佐賀県立博物館|佐賀県立美術館

REPORT学芸員だより

県博クロニクル展・展示替え

2020年02月07日 

県博クロニクル・展示替えのおしらせ


博物館3号展示室で開催中のテーマ展「県博クロニクル」で展示替えをおこないます。展示室入口正面で展示中の、《源氏物語絵色紙帖》(国指定重要文化財・京都国立博物館蔵)に代わって、2月11日(火)より、以下のやきもの5点(すべて田中丸コレクション蔵)を展示します。

  • 唐津 奥高麗茶碗 銘「閑窓」
  • 高取 藁灰釉緑釉流四方耳付水指 銘「若葉雨」
  • 鍋島 色絵青海波地文萩紅葉図皿
  • 伊万里 色絵風俗図大壺
  • 柿右衛門 色絵藤文燭台

これらは、当博物館が50年前に開館したときの記念展「江戸桃山美術名作展」で展示したものです。

このうち、執筆者Yのイチオシは《色絵藤文燭台》。蝋燭を差す受け皿は五弁の花をかたどり、柱は藤花がしだれた様子を描いた竹筒形、唐草文をあしらった脚部を獅子の口が咥えているという、華やかかつエキゾチックな一点です。
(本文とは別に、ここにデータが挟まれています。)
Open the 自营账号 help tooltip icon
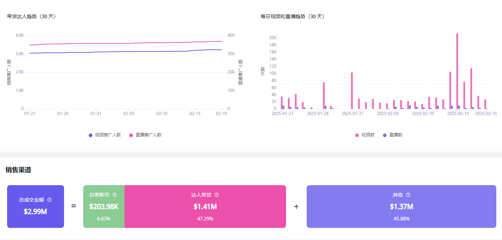pyautogui.click(x=115, y=195)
こちらは由来が興味深く、筑前を治めた黒田家の第4代藩主・黒田綱政の墓所(福岡市・崇福寺)を、1950年に調査した際に出土したもの。綱政公の墓所は、石碑の立つ円墳の地下に、石室を設けて木棺を置き、その木棺なかに綱政公のご遺体をおさめた甕棺があるという構造でした。甕棺を開けてみると、なんと綱政公はミイラとなって保存されており、動く四肢、軟らかな筋肉を維持した状態で発見されたのだといいます。当の燭台は、綱政公をまつる祭壇のように、香炉と花立とともに木棺の前に並べられていました。
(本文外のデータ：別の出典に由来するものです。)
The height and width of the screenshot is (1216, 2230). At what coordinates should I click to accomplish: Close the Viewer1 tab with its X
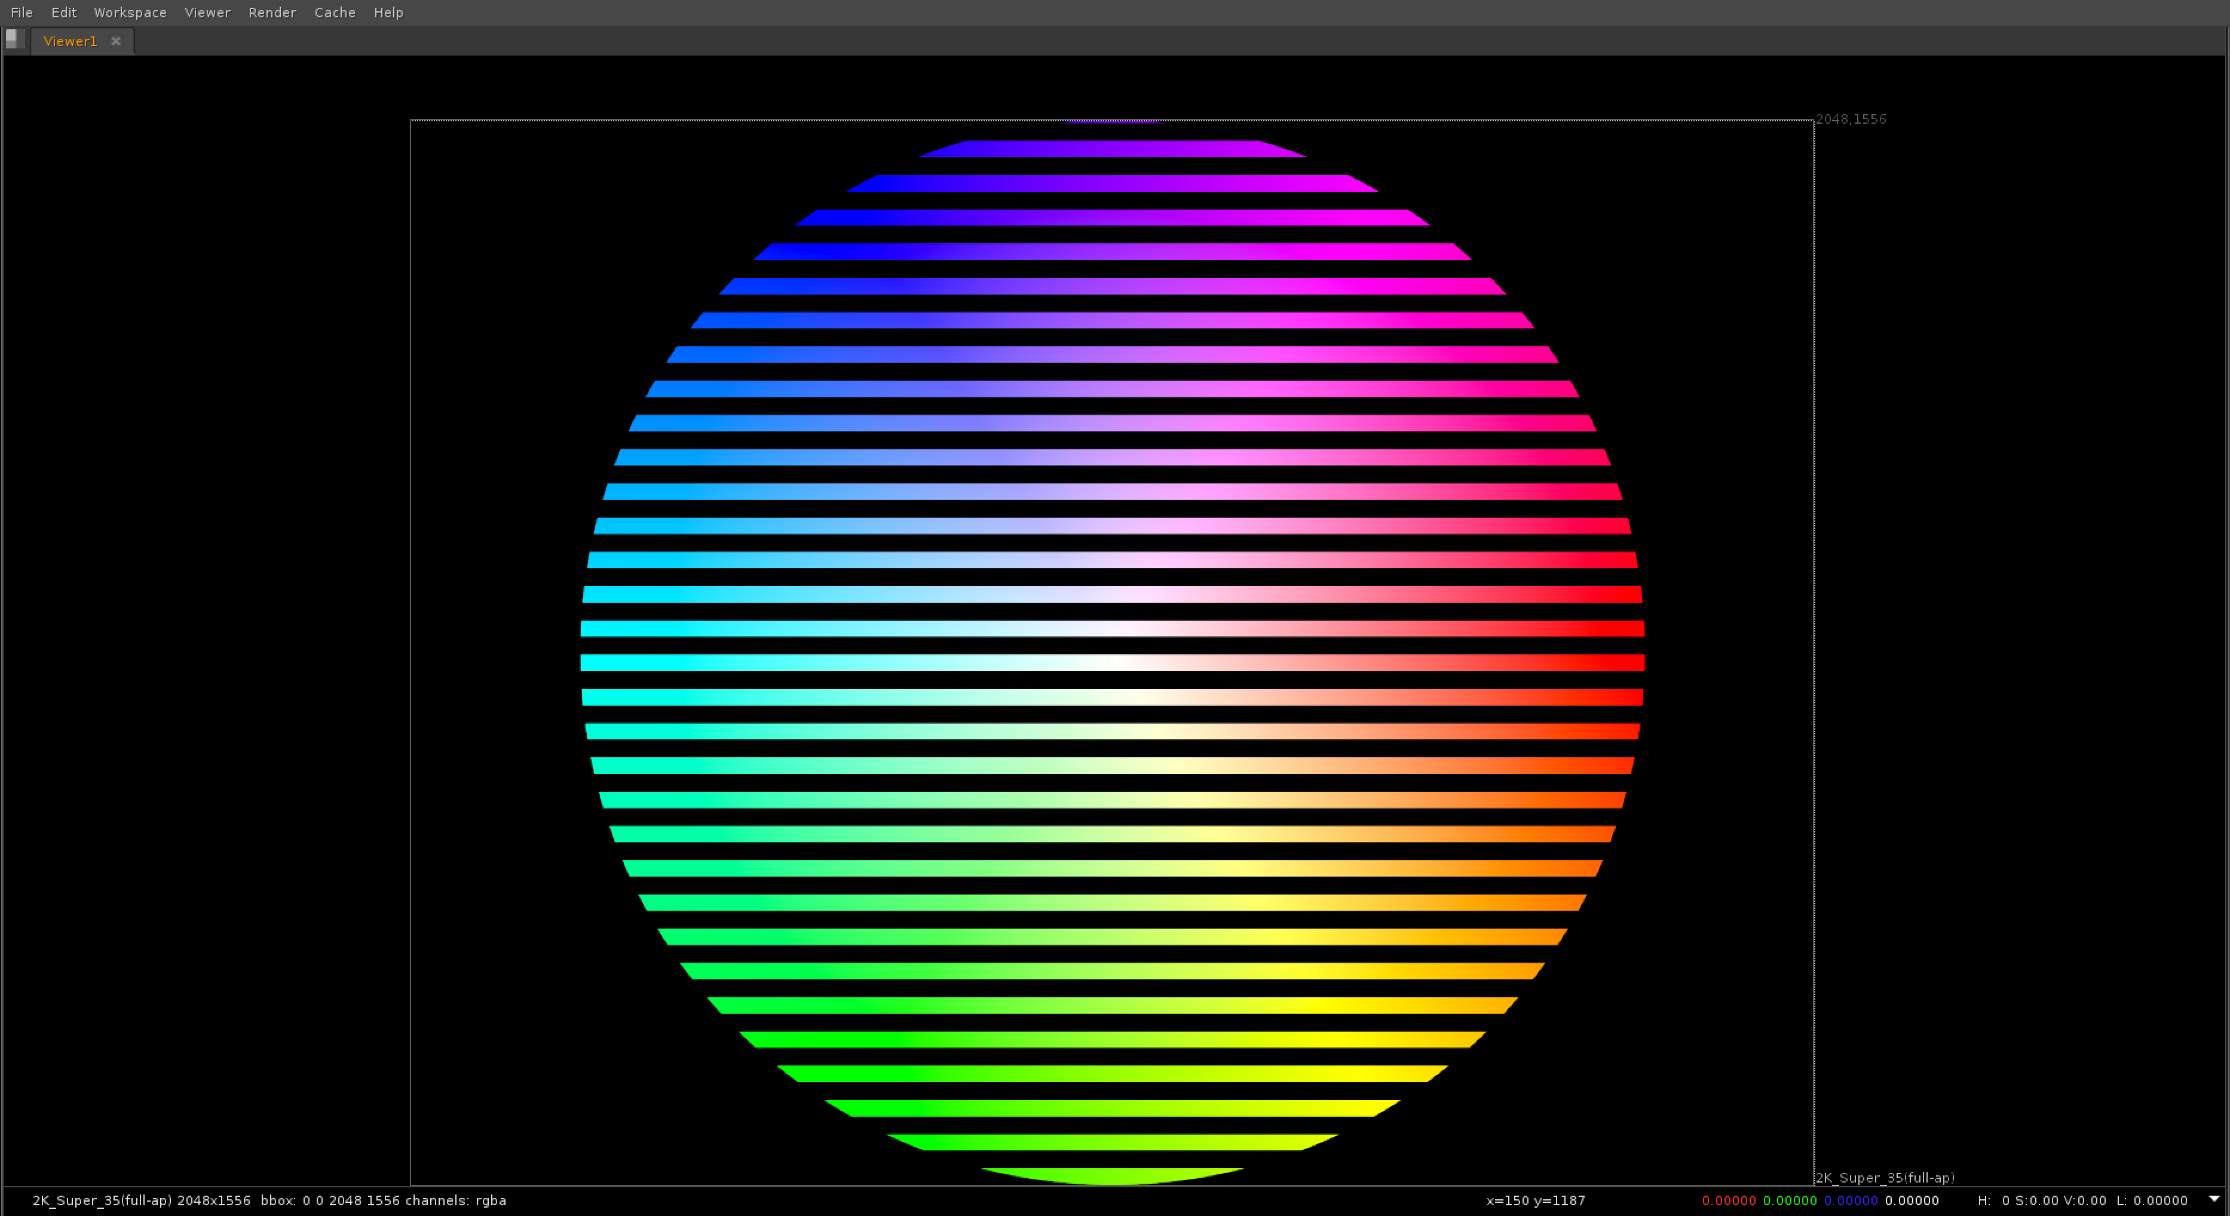(115, 41)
なお、石室のふたも甕棺のふたも固く閉ざされていて開けることが叶わず、結局ふたを破壊して内部を取り出したということ。永遠に綱政公の姿を留めおこうとした思いが感じられます。発掘調査で日の目を見ることがなければ、暗い石室のなかで、この燭台はまぼろしの灯りをともし続けたのでしょう。

本作は展覧会が終了する3月8日(日)まで展示の予定です。また、今週末で見納めの《源氏物語絵色紙帖》も、ぜひお見逃しなく!